The "build-dep" step above looked like a good compromise to let me load
up Debian approved dependent libraries and source build Emacs itself.

>> 3. The GNUMakefile in the Emacs distribution seems to rerun configure
>> with no options, so your "configure" is NO-OP.
>
> That's incorrect.  I guess you've misread GNUMakefile.  In reality, if
> you have run the configure script, GNUMakefile redirects to the
> top-level Makefile, and that obeys the configure-time options.

Good point. Configure looked like it worked, but it didn't produce a
Makefile (and I didn't pay attention to that).  Therefore, when I did a
make, it saw (via GNUMakefile) configure, but no Makefile and, so, ran
configure and then used the generated Makefile.  I'm not sure why my
configure didn't build a Makefile.

I now note that it would've also run autogen.sh if configure didn't
exist, thus doing all the work to setup a freshly retrieved set of
sources.  A nice way to hide extra steps as long as autogen.sh and
configure guess the right setup.

>> 4. You can add arguments to the configure in the make step by passing
>> 'configure="--ARG1..."' to make.
>
> True.  Type "./configure --help" for the full story.
>
>> 7. Probably should've tee'd the output of make to a log file... :(
>
> Or run the commands inside Emacs's shell mode.

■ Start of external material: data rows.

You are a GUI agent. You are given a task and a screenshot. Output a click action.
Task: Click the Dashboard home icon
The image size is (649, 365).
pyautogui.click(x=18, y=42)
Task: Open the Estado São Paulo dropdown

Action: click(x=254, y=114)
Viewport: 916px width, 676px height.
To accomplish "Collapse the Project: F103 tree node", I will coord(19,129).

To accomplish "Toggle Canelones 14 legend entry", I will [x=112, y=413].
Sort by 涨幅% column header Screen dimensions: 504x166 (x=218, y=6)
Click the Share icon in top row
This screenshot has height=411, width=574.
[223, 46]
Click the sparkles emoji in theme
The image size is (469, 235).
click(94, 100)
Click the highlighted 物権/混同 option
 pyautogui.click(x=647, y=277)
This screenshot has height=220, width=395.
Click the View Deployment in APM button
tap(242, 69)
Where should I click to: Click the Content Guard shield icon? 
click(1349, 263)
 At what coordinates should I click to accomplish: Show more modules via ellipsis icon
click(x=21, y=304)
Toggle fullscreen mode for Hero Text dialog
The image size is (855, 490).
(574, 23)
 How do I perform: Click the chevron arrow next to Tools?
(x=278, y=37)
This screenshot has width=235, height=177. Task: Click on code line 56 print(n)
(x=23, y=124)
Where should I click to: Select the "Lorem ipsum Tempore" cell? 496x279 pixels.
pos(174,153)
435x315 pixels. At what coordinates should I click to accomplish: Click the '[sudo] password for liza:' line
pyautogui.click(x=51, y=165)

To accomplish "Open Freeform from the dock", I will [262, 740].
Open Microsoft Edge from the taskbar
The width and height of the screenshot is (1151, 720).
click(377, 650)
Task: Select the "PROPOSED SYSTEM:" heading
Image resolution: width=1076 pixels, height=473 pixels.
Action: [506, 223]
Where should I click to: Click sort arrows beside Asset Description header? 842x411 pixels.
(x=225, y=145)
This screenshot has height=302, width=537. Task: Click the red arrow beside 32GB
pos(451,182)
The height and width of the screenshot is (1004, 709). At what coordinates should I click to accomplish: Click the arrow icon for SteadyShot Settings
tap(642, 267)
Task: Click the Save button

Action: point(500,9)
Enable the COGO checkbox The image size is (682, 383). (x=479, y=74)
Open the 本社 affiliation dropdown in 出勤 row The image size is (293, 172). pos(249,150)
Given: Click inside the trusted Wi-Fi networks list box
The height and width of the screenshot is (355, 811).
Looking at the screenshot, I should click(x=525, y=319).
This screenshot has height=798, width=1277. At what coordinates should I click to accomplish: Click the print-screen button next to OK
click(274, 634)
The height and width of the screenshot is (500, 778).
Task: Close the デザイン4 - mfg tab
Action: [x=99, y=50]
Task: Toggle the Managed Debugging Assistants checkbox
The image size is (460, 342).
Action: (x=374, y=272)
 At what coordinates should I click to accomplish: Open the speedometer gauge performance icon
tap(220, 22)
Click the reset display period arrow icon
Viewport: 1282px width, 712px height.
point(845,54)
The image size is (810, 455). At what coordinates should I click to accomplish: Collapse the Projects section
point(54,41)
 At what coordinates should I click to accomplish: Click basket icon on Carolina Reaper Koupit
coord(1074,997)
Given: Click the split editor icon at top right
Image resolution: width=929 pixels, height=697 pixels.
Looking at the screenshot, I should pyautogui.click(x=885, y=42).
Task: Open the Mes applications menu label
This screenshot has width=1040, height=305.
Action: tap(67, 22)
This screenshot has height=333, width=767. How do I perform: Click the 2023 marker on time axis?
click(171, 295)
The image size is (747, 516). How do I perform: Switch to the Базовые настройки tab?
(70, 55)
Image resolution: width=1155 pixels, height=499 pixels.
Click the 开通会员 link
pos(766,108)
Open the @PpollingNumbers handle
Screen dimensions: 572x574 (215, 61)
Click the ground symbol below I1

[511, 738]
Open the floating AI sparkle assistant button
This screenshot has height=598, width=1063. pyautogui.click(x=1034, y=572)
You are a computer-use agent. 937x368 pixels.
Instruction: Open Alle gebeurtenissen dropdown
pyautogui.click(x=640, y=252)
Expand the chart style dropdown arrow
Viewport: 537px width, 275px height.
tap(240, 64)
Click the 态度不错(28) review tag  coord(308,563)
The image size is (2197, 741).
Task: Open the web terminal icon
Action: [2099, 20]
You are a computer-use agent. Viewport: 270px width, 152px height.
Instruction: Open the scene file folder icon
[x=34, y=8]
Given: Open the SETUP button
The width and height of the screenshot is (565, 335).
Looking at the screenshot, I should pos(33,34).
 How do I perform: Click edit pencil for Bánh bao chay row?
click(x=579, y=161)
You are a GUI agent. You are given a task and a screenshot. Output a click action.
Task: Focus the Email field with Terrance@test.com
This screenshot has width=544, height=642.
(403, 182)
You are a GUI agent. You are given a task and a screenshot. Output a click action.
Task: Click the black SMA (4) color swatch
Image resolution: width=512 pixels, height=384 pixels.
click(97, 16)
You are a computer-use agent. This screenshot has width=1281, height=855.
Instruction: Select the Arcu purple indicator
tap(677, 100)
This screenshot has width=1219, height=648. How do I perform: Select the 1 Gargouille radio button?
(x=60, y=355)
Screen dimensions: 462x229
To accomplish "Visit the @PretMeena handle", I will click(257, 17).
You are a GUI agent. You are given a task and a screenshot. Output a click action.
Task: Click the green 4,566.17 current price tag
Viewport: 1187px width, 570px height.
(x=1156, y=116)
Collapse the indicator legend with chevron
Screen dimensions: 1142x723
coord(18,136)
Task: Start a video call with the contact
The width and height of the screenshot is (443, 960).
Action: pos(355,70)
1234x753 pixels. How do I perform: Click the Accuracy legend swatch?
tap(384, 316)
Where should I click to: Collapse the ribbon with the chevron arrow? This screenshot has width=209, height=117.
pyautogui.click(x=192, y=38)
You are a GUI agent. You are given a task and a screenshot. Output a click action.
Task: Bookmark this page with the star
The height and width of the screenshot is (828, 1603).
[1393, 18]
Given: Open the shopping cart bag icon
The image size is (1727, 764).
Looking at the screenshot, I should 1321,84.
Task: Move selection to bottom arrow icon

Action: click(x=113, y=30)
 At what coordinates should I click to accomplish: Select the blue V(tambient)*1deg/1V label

This is probably the reason I messed up on #3 -- key errors/warnings
scrolled off the screen without me noticing.  I prefer a complete log
file ("make |& tee log.file") for historical reasons in case I need to
check some things days or months later.  The config.status and
config.log are good, but the simple log is quicker to read.